I just had a thought that's so obvious, in retrospect, I can't believe it took me three years to think of it.
I don't have time to properly defend the premise right now, but I'd like people to attack it anyway, so when I do write about it later, I can do a better job. This should really go on a blog but I'm midway through setting up a new blog server, so, oops, bad timing. It'll end up there, though.
Basically: 37Signals apps, and therefore Rails, are heavily opinionated in the YAGNI direction. Not just "simple is better", with an Apple design aesthetic, but "As little infrastructure as possible to get the job done".
They pride themselves on how few features they have, because they've got the minimal set of features that make, say, to-do lists *possible*, instead of a complex set of features that make to-do lists maximally flexible.
I just realized I've seen this movie before, and it was called AOL.
We used different words, but they meant a lot of the same things. We weren't talking about "YAGNI", but we were talking about "basic users" vs "power users". We didn't target power users. In fact, if you ever made the mistake of pitching an idea with the word "powerful", it would be shot down instinctively with "We don't target power users".

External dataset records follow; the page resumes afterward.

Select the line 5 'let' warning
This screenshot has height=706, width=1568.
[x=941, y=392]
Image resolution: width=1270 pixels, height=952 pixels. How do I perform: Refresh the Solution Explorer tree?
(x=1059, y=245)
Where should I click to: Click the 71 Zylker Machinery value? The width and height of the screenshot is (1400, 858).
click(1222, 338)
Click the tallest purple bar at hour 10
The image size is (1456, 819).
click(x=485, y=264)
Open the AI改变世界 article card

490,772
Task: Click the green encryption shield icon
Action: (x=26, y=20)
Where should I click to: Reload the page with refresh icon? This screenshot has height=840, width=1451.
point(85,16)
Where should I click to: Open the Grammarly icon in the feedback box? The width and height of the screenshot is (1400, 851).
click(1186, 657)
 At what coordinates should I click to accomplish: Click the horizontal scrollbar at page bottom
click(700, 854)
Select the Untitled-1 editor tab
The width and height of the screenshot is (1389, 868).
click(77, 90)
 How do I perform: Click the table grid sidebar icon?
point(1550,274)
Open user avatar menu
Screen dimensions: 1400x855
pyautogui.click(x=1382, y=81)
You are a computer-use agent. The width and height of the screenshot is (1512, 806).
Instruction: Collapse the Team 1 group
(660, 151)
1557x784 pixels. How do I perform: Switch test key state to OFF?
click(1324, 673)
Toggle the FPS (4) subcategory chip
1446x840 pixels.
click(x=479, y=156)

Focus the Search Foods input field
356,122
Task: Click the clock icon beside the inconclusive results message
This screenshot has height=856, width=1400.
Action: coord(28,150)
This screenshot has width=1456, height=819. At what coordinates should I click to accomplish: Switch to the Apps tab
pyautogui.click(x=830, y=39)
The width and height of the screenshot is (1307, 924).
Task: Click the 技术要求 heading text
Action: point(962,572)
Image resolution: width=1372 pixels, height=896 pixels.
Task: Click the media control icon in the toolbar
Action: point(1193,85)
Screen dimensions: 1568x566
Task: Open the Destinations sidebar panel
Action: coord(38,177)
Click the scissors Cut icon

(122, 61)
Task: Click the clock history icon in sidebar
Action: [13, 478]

We didn't do feature creep, because we could see that most users don't use most features. We didn't do options, because we could see that 96% of options remain set at their default values. Etc. Not only ain't you gonna need it, but we have metrics that prove that you ain't gonna use it.
So if it needed user configuration or more than a few clicks to be useful, we just didn't implement it.
The problem is this: Everybody becomes a power user, for some value of "power". Everyone outgrows super-simple - and if they don't, their kids do, because they start at a higher baseline.
Fifteen years ago, a "power user" was someone who knew enough about computers to hook up a modem, open the network config window and get connected to an ISP, then configure their Internet mail server. Now we call that a "person". Sometimes they pay for "installation". Sometimes they ask their teenager. They never use AOL for it.
"So easy to use, no wonder it's #1!" A meaningless non-sequitur and a corporate philosophy.
It tanked once better alternatives came along.
Just something to think about. There are many holes in this, and I can already think of a few, but I'd love to hear from the peanut gallery.